I go over to my neighbors to look at his 4 Candyland x Apollo, now 5 weeks old. They quite obviously, love the sun.
The trimming of leaves is sort of a separate subject.
I notice that different growers have different methods (obvious I guess).
Generally, I don't observe outdoor growers pulling leaves - there's plenty of sun to go around !
I have done it myself with fan leaves shading internodes, on indoor grows.
However, those leaves contain FOOD. The plant needs the food.
What I try to do sometimes is to just tuck the leave out of the way so that the internode gets the light.
A typical outdoor grow might have 1 million leaves, so, from a time management point of view ...
I do notice interesting things about coffee. I have about 10 trees. They seem to not like direct sun. I moved them onto tables next to windows where they get about 6 hours of sunlight, coming through the double pane glass. They seem much happier that way.
But, this website being dedicated to Cannabis growing, HELL YEAH ! pot likes 70 watts per square foot, AKA direct sunlight.
Actually, I wondered, what would happen if you grew somewhere where the atmosphere doesn't filter out the light ? e.g. international space station.
The atmosphere filters out about 1/2 of the light energy. So - 140 watts per square foot in outer space, with a lot more UV and blue end of the spectrum (smaller wavelength, it gets filtered out).
It would be interesting to see how Cannabis does there.
Thanks...that was a bettet answer than I ever expected to see.

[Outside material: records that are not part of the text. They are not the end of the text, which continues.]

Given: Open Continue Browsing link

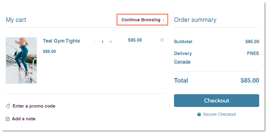Looking at the screenshot, I should pos(141,20).
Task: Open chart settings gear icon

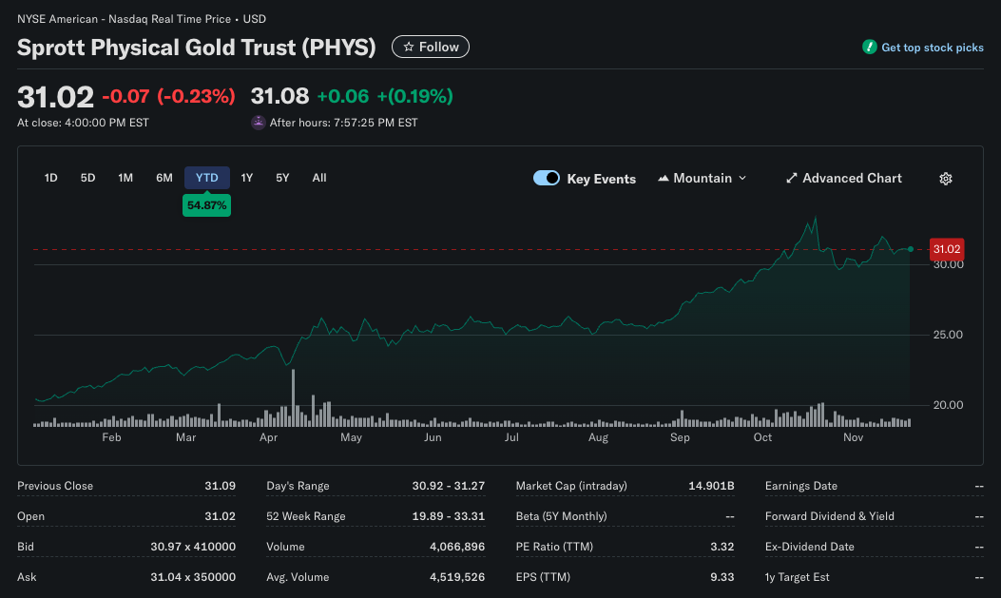Action: pyautogui.click(x=945, y=179)
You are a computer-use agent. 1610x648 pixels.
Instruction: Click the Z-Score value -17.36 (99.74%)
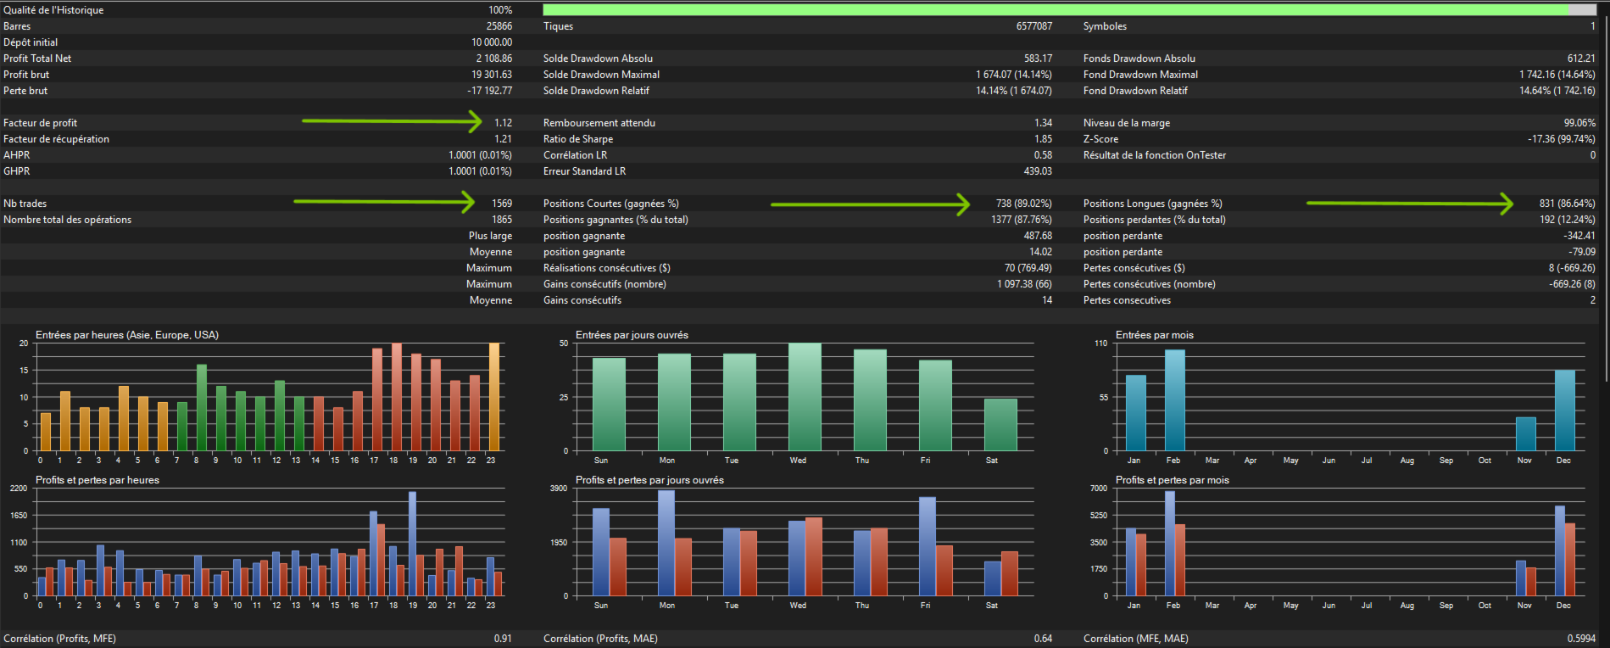[1561, 139]
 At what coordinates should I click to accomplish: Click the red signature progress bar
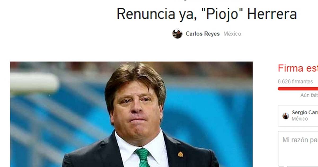coord(298,89)
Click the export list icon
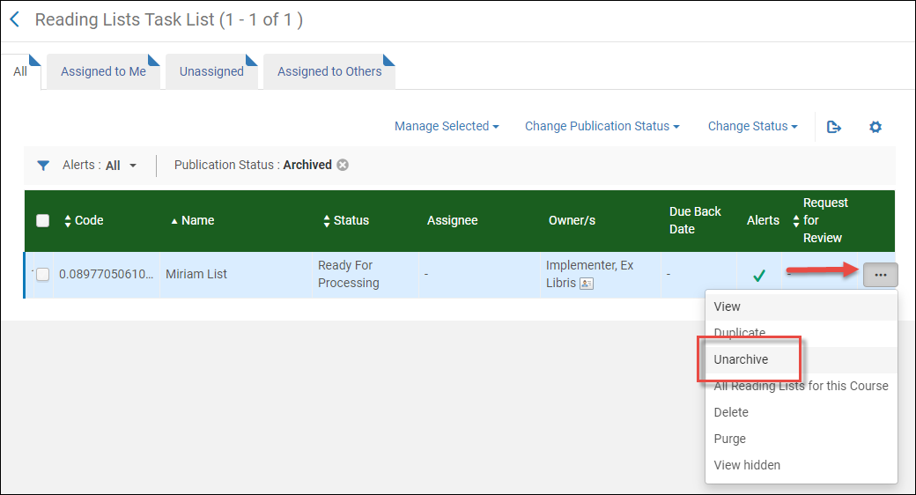 coord(833,127)
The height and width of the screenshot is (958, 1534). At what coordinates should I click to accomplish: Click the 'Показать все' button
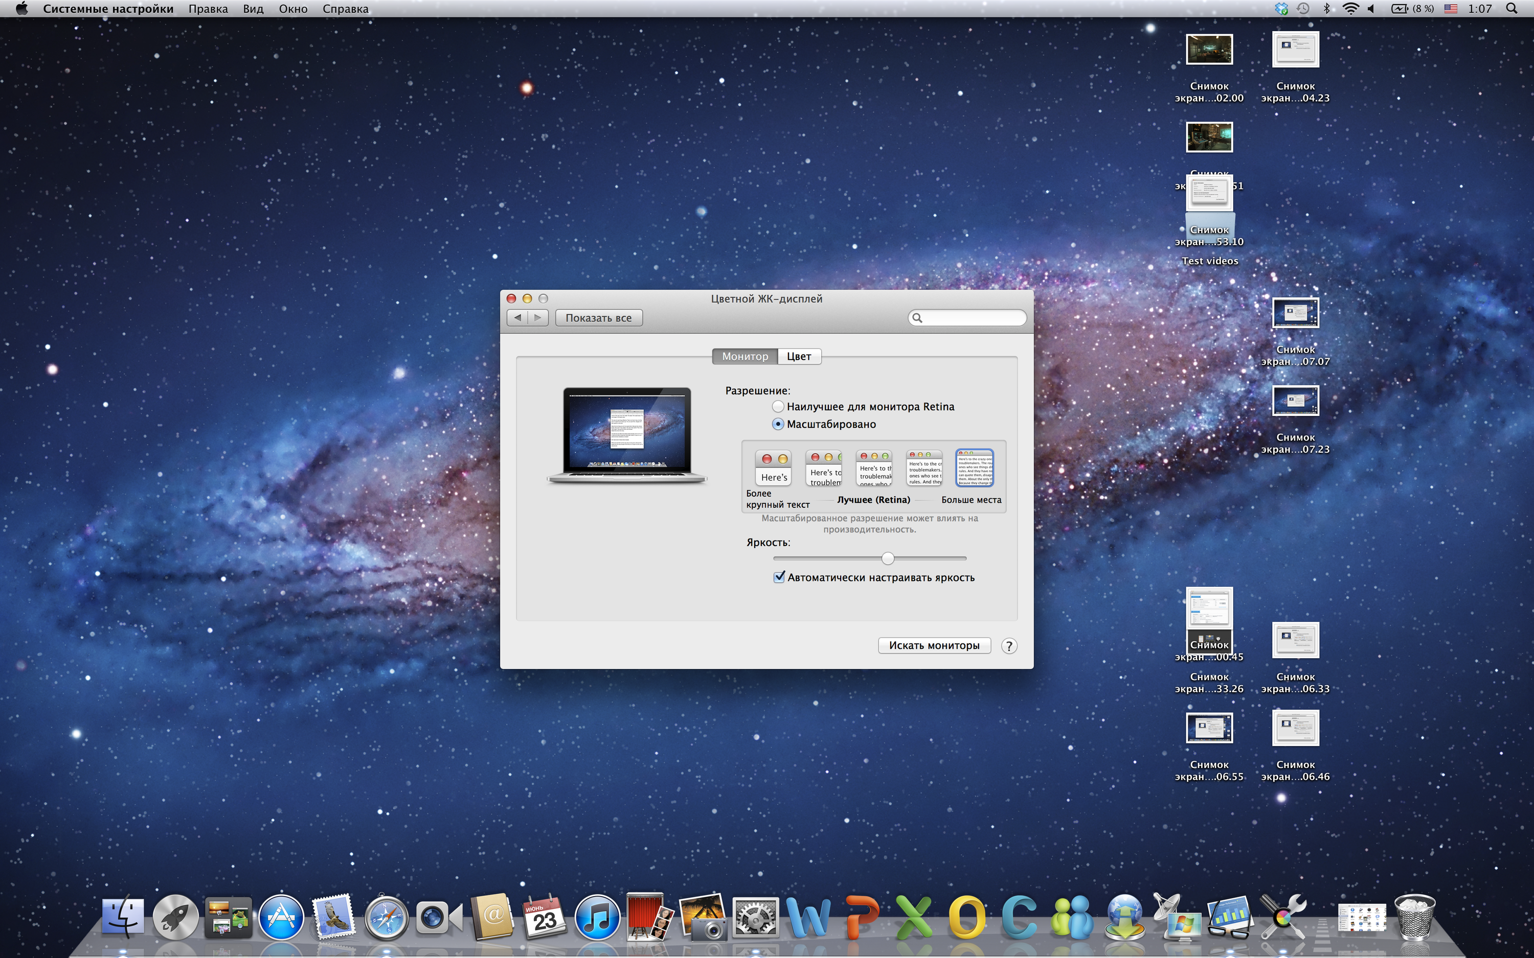(598, 318)
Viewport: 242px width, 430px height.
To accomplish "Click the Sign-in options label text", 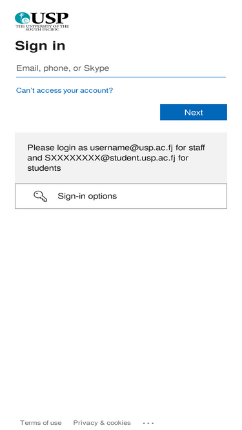I will 87,196.
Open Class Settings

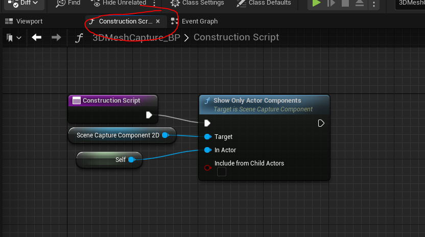coord(197,3)
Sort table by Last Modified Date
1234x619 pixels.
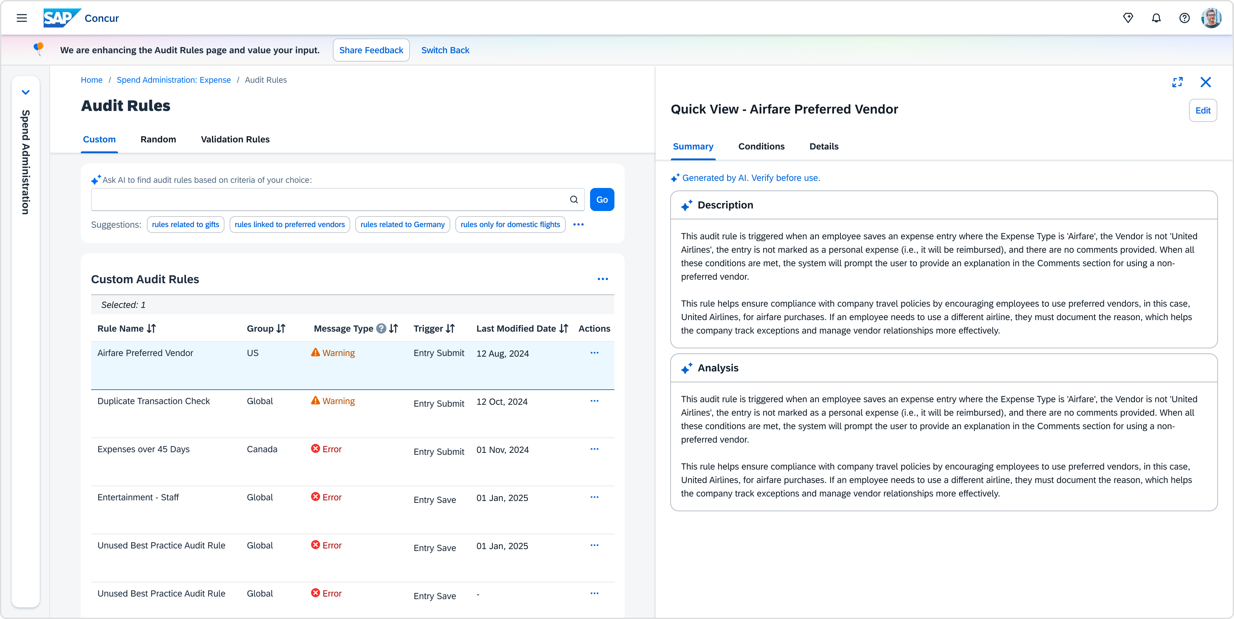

My point is if you learn to semi control hormones and cteaye enzymes with nutrition energy transfer becomes much more efficient and collecting as much as possible makes sense
If you don't understand that then go ahead and follow bro advise
luxcultivars
Member
There is no one answer to this question. Different strains develop and respond to direct light differently. Some strains will have their shaded flowers develop just fine, with good density and normal coloration. Other strains will have larfy, pale and underdeveloped shaded flowers.
Removal of some of the larger fan leaves in the inner part of the plant can open up a path for more light with the strains that don't develop well.
Removal of some of the larger fan leaves in the inner part of the plant can open up a path for more light with the strains that don't develop well.